Io sono fondamentalmente d’accordo con quest’affermazione, ma quello che critico è voler per forza mettere tutto su un piano di bianchi e neri, senza gradazioni di colore che invece bisogna considerare.

In realtà, io sono nata nel 1969 e i miei genitori hanno vissuto in pieno gli anni ’50/60, anni che hanno visto la loro formazione scolastica e universitaria (mia madre è laureata e mio padre no, per dire), così come quella di molti loro coetanei e, da quanto ho potuto capire, quest’atmosfera così misogina in realtà non si percepiva.
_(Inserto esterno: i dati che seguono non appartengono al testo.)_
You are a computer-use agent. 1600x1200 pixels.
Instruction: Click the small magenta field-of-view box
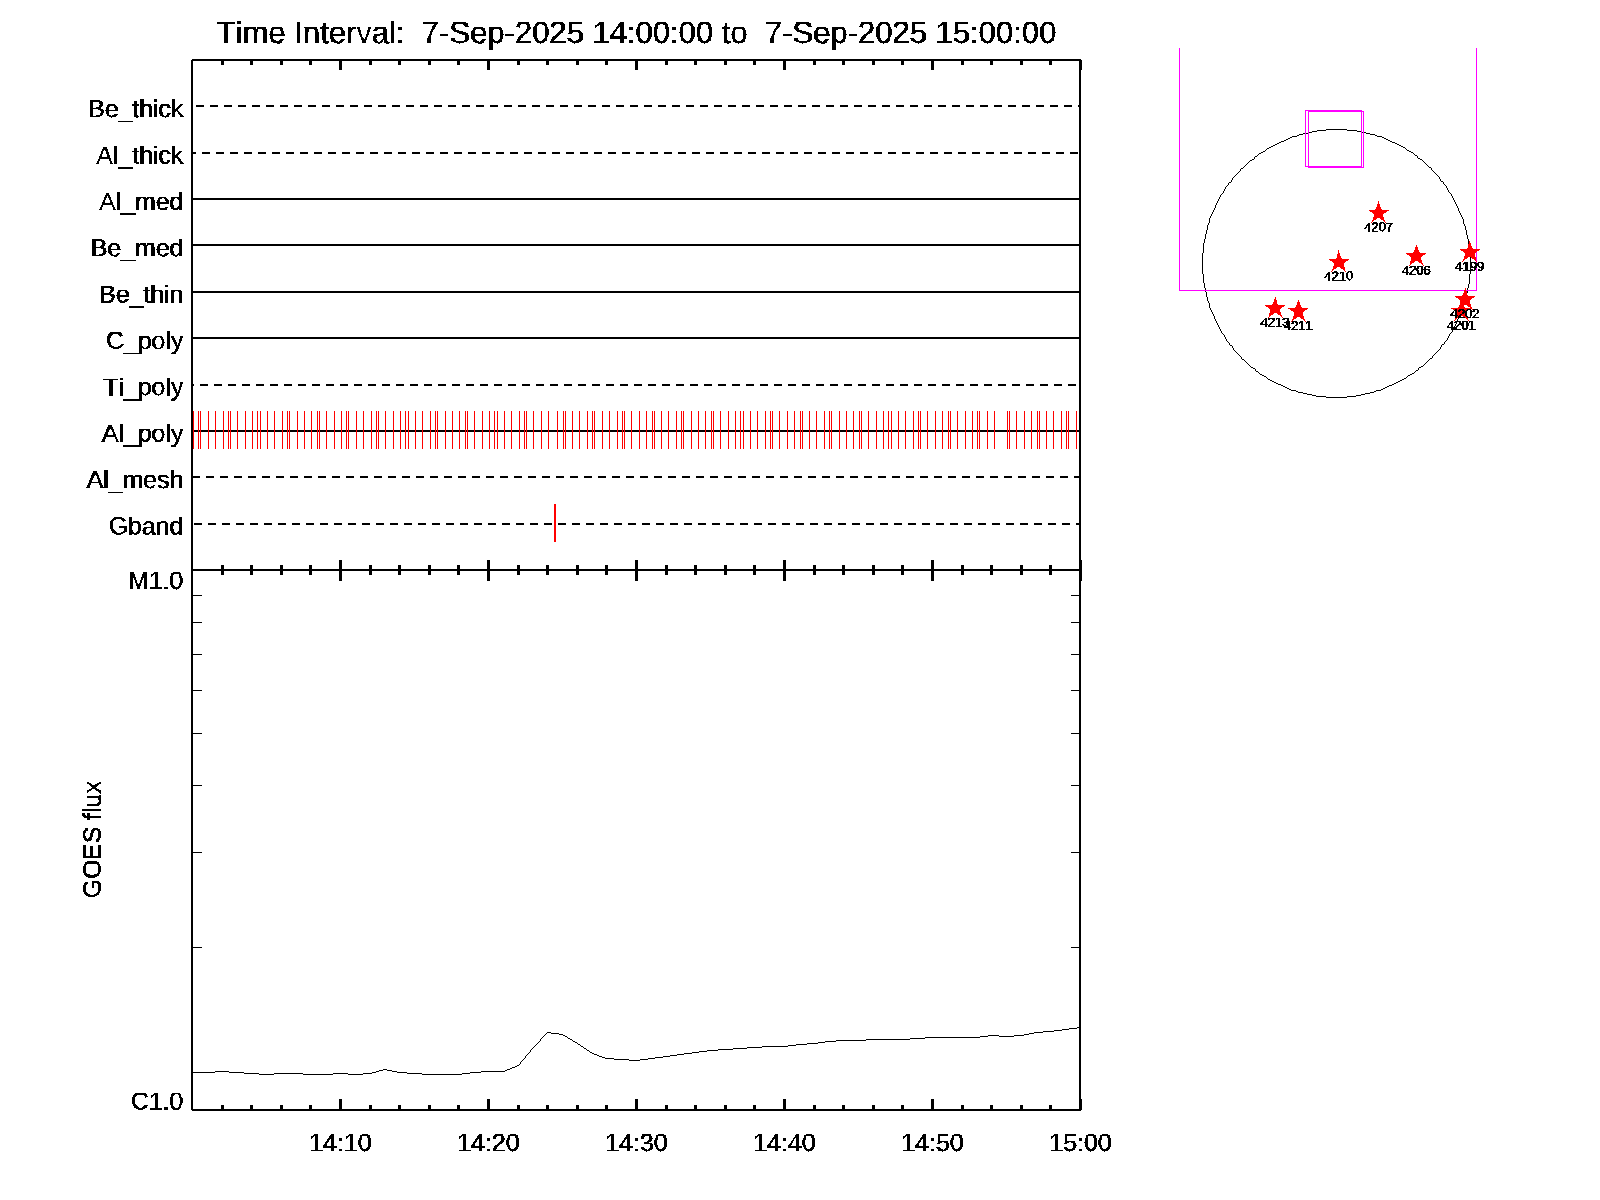1334,139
Con questo non voglio dire che non sia vero, che fosse tutto rose e fiori, ma voglio semplicemente ribadire che il romanzo mi è sembrato travalicare davvero un po’ troppo problematiche esistenti e con cui facciamo ancora (purtroppo) i conti.

Dal canto suo, il romanzo è veloce e simpatico, l’autrice sa come incantare i lettori e come catturare la loro attenzione. I personaggi sono davvero ben caratterizzati a cominciare da Elizabeth che, nonostante la sua gigantesca intelligenza, si dimostra davvero ottusa quando si tratta di confrontarsi con la realtà pratica; Calvin è il tipico genialoide che viene apprezzato solo da chi, come lui, è dedito solo allo studio e alla Chimica; Madeleine, la figlia di Elizabeth, è dolcissima, anche se molto precoce e molto intelligente (ma guarda un po’ vista la madre), ma purtroppo è molto sola. Gli unici amici sono una bimba che le ruba il pranzo, una tata, Harriet, e un cane. A proposito del cane, Seiemezza, è il personaggio più riuscito di tutto il romanzo. L’ho adorato dall’inizio alla fine! Ovviamente è un cane superintelligente che conosce un numero elevatissimo di parole , fa pensieri articolati, va a riprendere Madeleine a scuola, e così via.

Insomma, il romanzo è molto articolato, scritto davvero bene, tanto che si legge in poco tempo ed è davvero simpatico se si va oltre al messaggio che (forse) l’autrice voleva mandare.